At 16, Fagundes began university, where he studied social science, including political science, sociology, and anthropology, receiving his doctorate in social anthropology.  Throughout his career, he worked with indigenous people.

Retired Brazilian professor Guto Fagundes is pursuing Mayan language studies at El Centro Cultural La Ibérica in Mérida. Photo: Yucatán Magazine

Before living in Merida, he had spent time in Mexico, mostly Mexico City, for scientific meetings. One time, he arrived just after the two big earthquakes there in 2017.  Fagundes met his husband online. They decided it would be safer for him to be here since Brazil, once a more united country, had become more divided. 

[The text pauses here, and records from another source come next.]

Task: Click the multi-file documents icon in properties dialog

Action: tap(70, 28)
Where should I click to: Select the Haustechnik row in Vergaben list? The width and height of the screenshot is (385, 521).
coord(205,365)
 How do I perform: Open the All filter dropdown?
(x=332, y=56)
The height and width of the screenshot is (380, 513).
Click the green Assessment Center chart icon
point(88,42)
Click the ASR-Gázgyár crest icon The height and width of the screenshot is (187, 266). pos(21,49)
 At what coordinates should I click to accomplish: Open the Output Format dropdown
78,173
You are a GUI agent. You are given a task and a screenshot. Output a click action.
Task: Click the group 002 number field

On moving to Mérida, “I just came,” he says. He left everything behind, gave away his large book collection to a friend and fellow professor, and made his way north.

In Mérida, Fagundes met a man who knew Mayan, and he decided to learn the language and began a class. 

“This is when things opened to me,” he says. 

The class included several foreigners, two Yucatecans, and a few other Mexicans from elsewhere in the country. He says Mayan has been the hardest of all the languages he has learned, and it took a few years.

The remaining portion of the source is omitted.